The Swaminarayan sect refers to the Bochasanwasi Shri Akshar Purushottam Swaminarayan Sanstha in Gujarat. It was formed based on the teachings of Sahajanand Swami, a yogi in the 19th century. The sanstha built multiple temples across India, the most famous being the Akshardham temples in Delhi and Gujarat.

Also, the prime minister is one of its biggest followers. (Note: Pramukh Swami Maharaj was the head of the sanstha.)

Journalists who have reported on the sanstha’s work told us “it’s possible” that Soni and Modi have a “good relationship” due to their joint interest in the sanstha.

“The ashram is like a social club,” said a journalist on the condition of anonymity. “You can call it social capitalism as well.”

Modi’s interest in the sanstha could also allegedly stem from its potential as a vote bank.

“About 30-35 percent of people in Gujarat believe in the teachings of this sect,” said the journalist, though there is no specific data for this. “If a community can decide the votes of 10-15 percent of the population, they can swing the votes of 40-45 percent people downstream. How could Modi stay away from such a big vote bank?”

Now, back to Soni, who apparently carried the nickname of “Chhote Modi”, according to this 2007 TOI story.

An Ahmedabad-based journalist gave us the lowdown on Soni’s background.

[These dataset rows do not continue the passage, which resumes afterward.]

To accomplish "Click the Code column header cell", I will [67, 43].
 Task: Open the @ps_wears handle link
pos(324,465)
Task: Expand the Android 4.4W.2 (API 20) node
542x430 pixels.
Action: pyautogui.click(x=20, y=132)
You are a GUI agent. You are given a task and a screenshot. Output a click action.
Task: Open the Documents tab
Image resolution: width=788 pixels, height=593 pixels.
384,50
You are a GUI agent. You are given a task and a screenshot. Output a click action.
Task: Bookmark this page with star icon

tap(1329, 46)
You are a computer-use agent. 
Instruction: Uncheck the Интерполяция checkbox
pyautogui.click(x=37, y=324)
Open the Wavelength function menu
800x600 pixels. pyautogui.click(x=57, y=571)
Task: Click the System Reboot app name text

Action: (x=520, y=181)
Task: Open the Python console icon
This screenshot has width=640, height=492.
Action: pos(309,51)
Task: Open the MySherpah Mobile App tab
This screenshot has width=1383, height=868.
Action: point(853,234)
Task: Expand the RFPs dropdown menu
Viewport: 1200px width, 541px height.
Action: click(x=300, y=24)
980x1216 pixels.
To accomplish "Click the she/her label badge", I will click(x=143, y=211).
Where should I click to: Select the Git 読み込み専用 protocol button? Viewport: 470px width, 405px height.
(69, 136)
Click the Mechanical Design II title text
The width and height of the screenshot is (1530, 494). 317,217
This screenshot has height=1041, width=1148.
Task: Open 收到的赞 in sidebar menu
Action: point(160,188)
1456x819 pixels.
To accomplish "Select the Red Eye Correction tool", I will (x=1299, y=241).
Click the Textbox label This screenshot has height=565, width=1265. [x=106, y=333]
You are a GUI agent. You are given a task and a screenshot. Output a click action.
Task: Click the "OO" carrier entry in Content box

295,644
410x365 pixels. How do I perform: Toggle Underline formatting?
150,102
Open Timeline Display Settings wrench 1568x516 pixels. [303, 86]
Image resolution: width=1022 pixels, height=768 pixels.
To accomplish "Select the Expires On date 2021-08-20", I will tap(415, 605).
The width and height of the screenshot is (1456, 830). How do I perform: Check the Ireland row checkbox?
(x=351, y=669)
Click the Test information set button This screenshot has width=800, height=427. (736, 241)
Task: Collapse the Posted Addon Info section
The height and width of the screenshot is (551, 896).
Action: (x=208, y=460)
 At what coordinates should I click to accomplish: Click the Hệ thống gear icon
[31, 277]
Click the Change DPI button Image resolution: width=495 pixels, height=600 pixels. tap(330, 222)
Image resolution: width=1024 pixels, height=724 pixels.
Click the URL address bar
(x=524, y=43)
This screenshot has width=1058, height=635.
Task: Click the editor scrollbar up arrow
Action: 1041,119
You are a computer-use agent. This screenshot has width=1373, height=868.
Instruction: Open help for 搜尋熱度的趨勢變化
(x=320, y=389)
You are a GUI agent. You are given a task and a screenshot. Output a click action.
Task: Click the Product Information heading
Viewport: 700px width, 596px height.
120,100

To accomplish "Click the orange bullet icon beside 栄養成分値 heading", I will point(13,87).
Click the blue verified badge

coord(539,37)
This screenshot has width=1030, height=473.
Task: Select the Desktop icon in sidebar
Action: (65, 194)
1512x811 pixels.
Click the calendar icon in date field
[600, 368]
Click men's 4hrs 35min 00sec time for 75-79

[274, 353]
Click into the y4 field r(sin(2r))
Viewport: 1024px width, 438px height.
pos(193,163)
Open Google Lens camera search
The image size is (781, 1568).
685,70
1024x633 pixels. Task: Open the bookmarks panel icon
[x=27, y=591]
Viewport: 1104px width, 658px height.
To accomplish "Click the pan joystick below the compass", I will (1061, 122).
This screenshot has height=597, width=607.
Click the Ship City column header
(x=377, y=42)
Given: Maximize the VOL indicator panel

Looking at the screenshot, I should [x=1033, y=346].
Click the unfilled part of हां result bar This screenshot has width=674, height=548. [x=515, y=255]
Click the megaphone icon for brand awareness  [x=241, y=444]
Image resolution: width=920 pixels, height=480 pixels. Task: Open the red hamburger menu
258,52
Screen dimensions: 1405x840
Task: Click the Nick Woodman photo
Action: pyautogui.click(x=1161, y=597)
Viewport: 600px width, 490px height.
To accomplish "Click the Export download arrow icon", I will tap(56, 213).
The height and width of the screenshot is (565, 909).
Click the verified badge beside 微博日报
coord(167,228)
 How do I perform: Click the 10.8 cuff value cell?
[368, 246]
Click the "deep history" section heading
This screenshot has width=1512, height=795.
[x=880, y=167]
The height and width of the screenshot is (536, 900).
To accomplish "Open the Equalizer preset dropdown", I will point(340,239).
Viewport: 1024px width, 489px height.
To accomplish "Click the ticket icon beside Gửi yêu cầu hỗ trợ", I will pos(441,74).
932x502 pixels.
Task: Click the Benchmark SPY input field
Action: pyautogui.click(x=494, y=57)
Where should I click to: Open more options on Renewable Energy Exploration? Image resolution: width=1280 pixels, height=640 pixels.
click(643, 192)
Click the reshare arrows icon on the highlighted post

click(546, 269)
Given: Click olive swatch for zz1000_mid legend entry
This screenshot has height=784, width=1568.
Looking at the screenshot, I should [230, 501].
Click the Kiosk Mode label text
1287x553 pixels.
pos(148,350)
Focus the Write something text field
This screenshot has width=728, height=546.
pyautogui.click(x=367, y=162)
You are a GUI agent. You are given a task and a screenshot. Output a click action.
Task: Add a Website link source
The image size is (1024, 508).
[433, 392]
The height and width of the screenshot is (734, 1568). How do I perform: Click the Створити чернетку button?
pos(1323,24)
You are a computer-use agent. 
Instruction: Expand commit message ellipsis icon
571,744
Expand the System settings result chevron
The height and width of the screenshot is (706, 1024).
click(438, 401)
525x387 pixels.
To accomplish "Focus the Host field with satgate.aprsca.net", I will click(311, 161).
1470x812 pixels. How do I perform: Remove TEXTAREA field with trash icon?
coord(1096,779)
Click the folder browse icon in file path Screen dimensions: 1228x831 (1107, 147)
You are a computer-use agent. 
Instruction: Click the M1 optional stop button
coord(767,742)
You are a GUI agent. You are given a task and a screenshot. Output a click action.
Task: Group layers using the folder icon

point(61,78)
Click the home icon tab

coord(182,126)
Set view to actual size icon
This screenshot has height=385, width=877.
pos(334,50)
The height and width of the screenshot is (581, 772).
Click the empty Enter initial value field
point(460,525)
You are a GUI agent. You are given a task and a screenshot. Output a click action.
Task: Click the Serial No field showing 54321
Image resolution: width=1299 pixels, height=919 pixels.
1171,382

“He did his Class 11 and 12 from Anand city,” he said. He alleged Soni initially opted for science in Class 12 but “failed”, after which he purportedly moved to the arts stream and passed. Soni worked as a typist at the time, the journalist said, and then did a bachelor’s and master’s degree from Baroda’s MS University. Soni was also the editor of a newsletter called Bramha Nirjhar, published by Anoopam Mission.

Then came the Gujarat riots of 2002.

“When CM Narendra Modi was accused of the riots, Soni published a book to present evidence of Modi’s innocence,” the Ahmedabad journalist said. The book was titled In Search of a Third Space and apparently told the story of the riots from a Hindutva perspective. The journalist alleged that after the book was published, Soni was made the vice-chancellor of MS University and a “member of the fees regulation committee”.

Newslaundry could not independently verify these allegations.

In 2007, Soni stumbled into controversy. A postgraduate student had displayed his paintings at an exhibition on the MS University campus. Two right-wing groups, one Hindu and one Christian, said the student’s depictions of Shiva, Durga, Jesus and others were “highly vulgar and objectionable”.

Soni as vice-chancellor stepped in, lending support to the groups protesting the paintings by choosing to describe the paintings in a report to the University Grants Commission. You need to read Indian Express’s report on Soni’s comments to truly get it. Soni also suspended a professor and the postgraduate student was eventually arrested. (Note: The student set the vice-chancellor’s office on fire 11 years later.)

In an opinion piece, TOI said it’s “well-known on the campus” that Soni would allow “RSS and BJP men in the MS University syndicate and senate, who are often government nominees, to influence every important decision that the university takes”.

While there’s a hue and cry about Soni’s appointment as chairman of the UPSC, a teacher at a UPSC coaching centre in Delhi pointed out Soni had been a member of the UPSC’s selection committee for five years prior to his appointment.

“The people raising questions on Soni’s appointment as chairman and his closeness to the BJP-RSS were silent when he was made a member of the committee,” the teacher said. “Why didn’t they speak up then?”

The teacher also said it’s “not mandatory” that only ex-bureaucrats can become chairpersons of the UPSC; academics can be appointed too. “This has happened in the past,” they said. “But the only difference is that the appointments are usually done for academics from well-known national universities.”